Пришлось признать, что никто.
— Ладно, поедешь в загородный пансионат. 200 строк о веселом отдыхе трудящихся.
— Это… Михалыч… — сказал фотокор. — Он же несовершеннолетний…
— Да, там же отдых-то взрослый!
Помолчали.
— Ну и что с тобой делать? — спросили меня.
— А стихи? Стихи не печатаете? — волнуясь, спросил я.
— Грустные? «Прошла любовь, завяли помидоры»?
Пришлось признать, что примерно так.
— Парень, — взмолился редактор, — ты хоть о чем-нибудь хорошем можешь написать?
— Сосед «Москвич» купил на той неделе, — начал я.
— Вот! Иди и пиши! 500 строк! Победа советской малолитражки! А фото потом сделаем!
Соседа я нашел под днищем автомобиля. Он лежал в телогрейке. На мерзлый асфальт была брошена фанера.

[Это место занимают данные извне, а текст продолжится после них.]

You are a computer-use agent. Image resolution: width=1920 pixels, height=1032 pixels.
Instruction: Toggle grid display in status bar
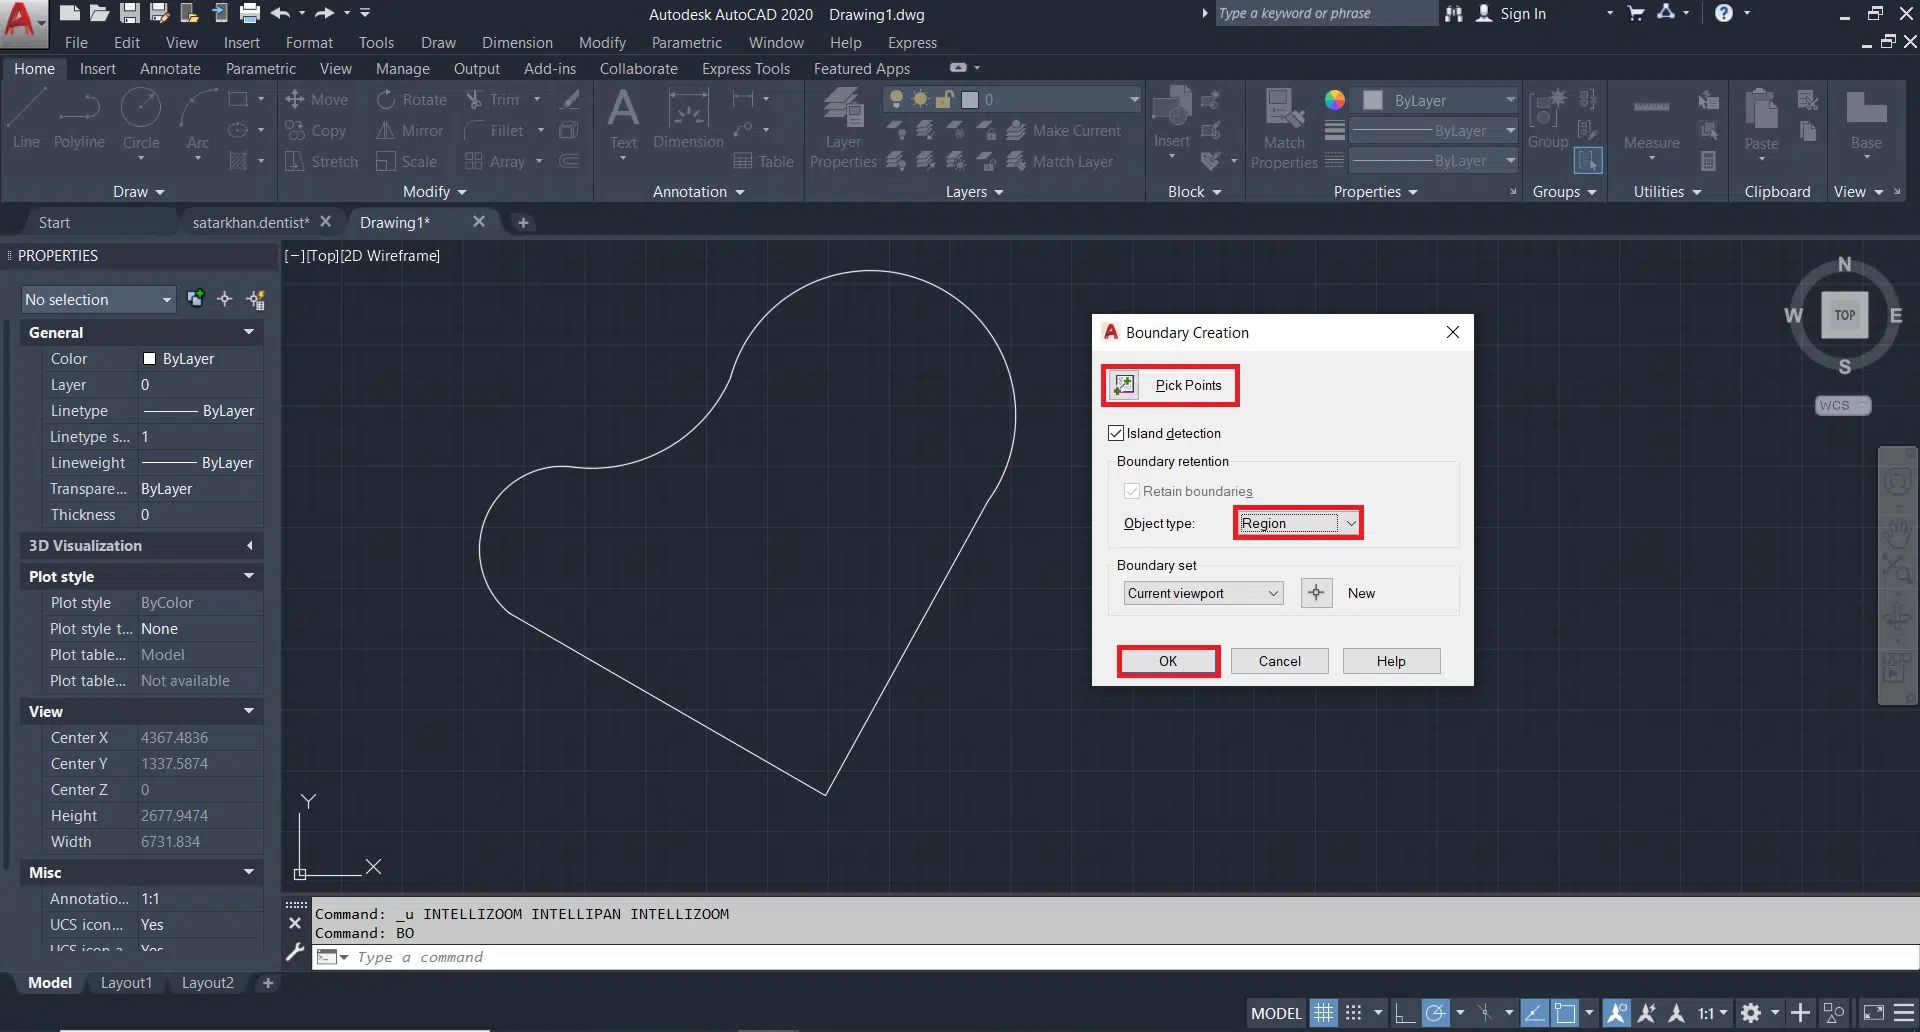1323,1013
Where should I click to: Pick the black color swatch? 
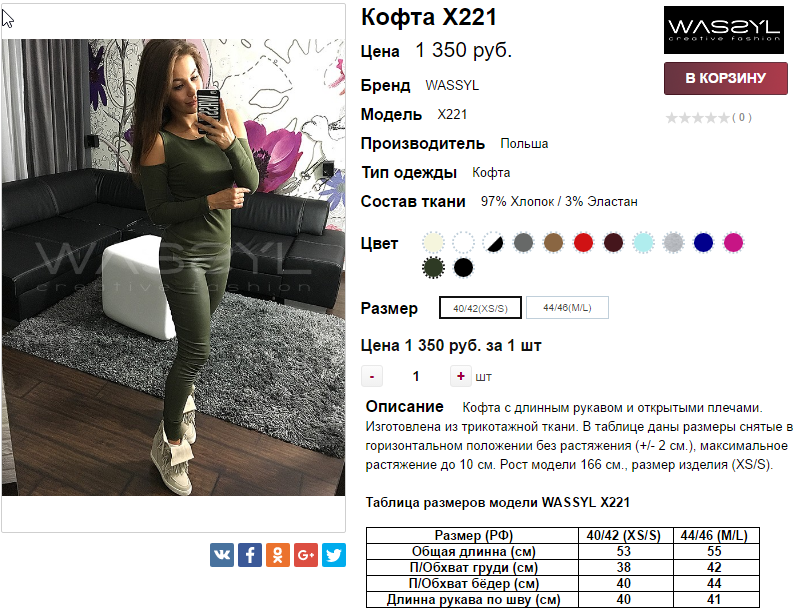pos(463,268)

— Позвольте спросить: какое у Вас первое впечатление от долгожданной покупки? — начал я. — Исполнилась Ваша мечта?
— Ты что, издеваешься? — из-под днища «Москвича» высунулась перепачканная физиономия.
— Почему издеваюсь? «Москвич» — победа советского автопрома!
— Тебе кто это сказал?
— Так это… На заводе же!
Он начал вылезать.
— А фото потом сделаем, — успел добавить я.
Он долго бежал за мной с разводным ключом в руках. Но я бегал быстрее. Да у меня и стимул был гораздо серьезнее.
Короче, в редакцию я больше не пришел и показался здесь снова уже после первого курса, студентом, сказал, что готов ко всему новому и хорошему, и привез победный и праздничный репортаж из пансионата: я был уже взрослый, совершеннолетний. Но в конвейерный цех меня так и не пустили.